◆ DATASET EXTRACT
·····

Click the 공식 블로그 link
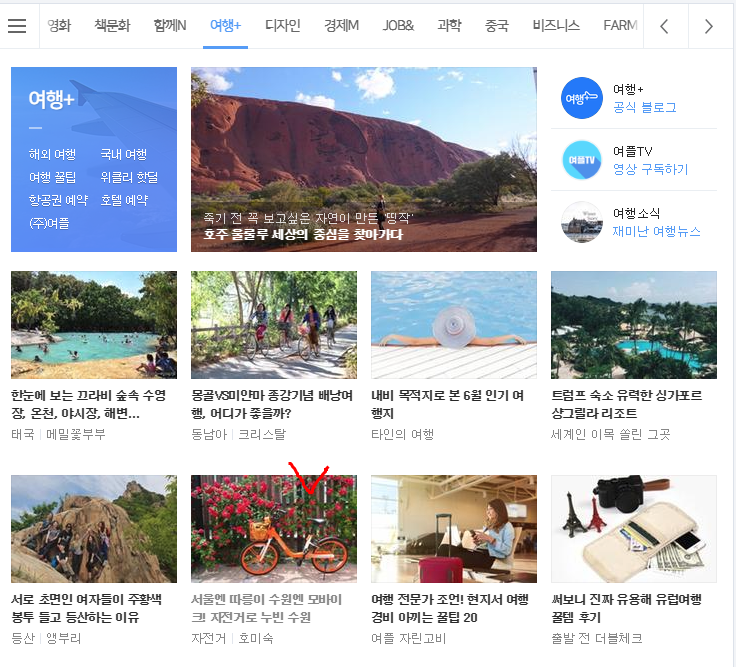 (x=644, y=107)
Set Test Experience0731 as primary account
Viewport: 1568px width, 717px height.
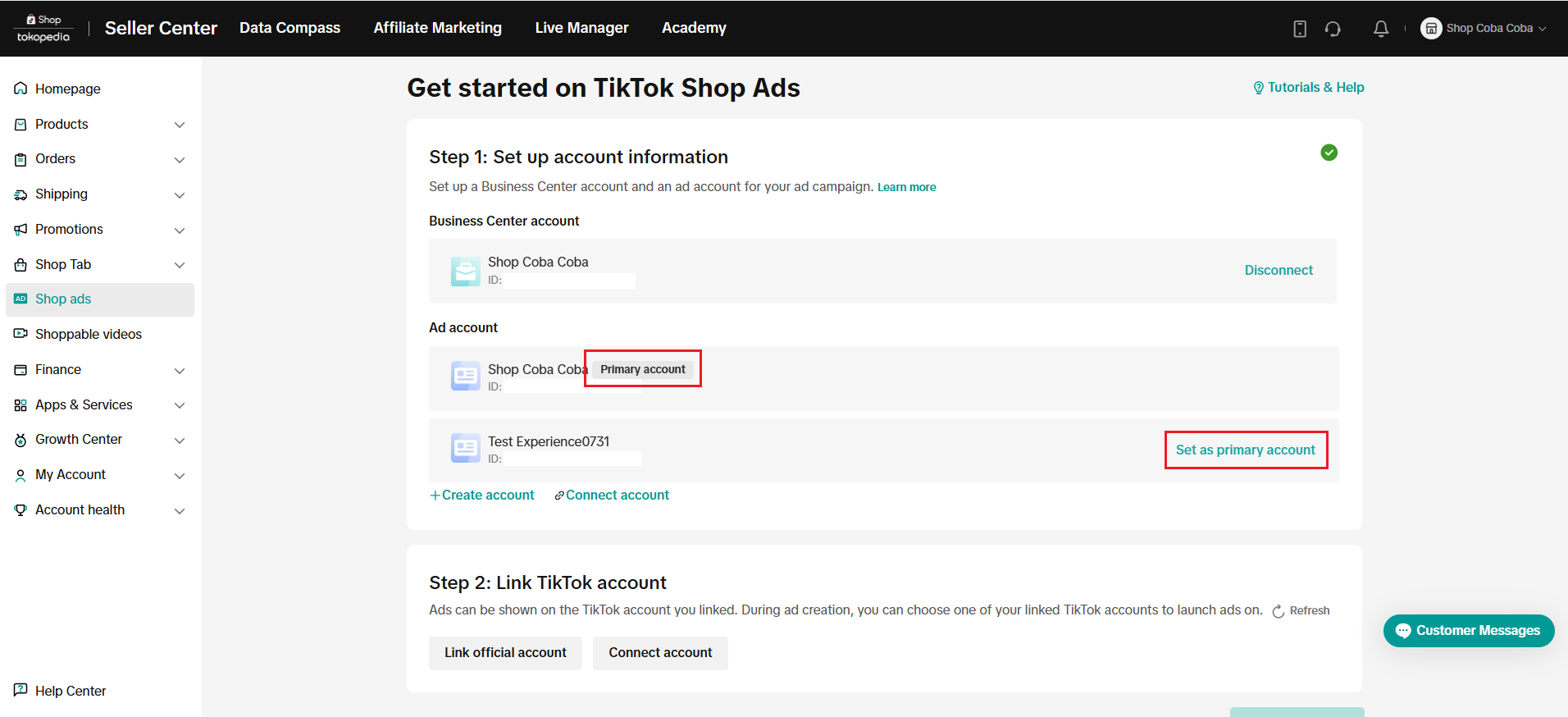[x=1245, y=450]
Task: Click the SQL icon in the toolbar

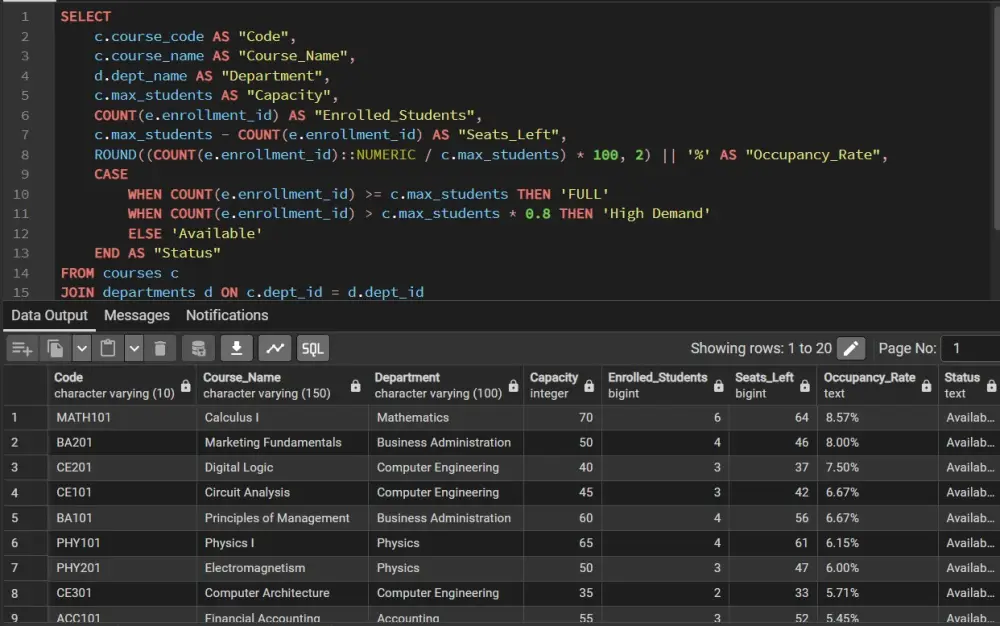Action: (314, 349)
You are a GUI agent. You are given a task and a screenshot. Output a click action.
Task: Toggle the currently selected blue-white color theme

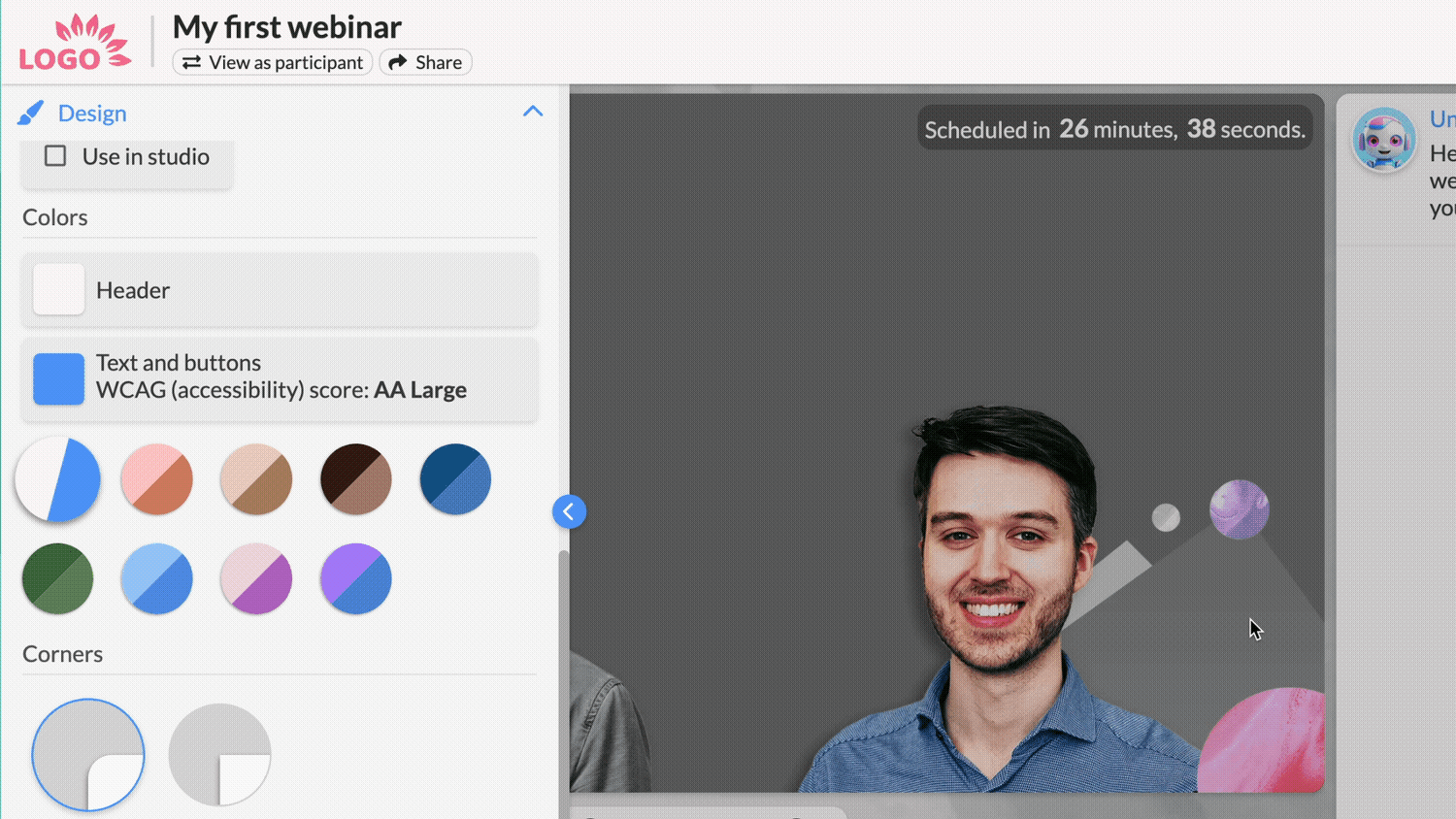[x=56, y=478]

·····

◆ PROBLEM TO WORK ON
The result should be a transcript of the lines from the line containing "Task: Click the SQL icon in the toolbar" through the end of the listing above, exact, inclusive, and without pictures.

◆ SOLVED PROBLEM
Task: Click the SQL icon in the toolbar

Action: (314, 349)
You are a GUI agent. You are given a task and a screenshot. Output a click action.
Task: Toggle the currently selected blue-white color theme

[x=56, y=478]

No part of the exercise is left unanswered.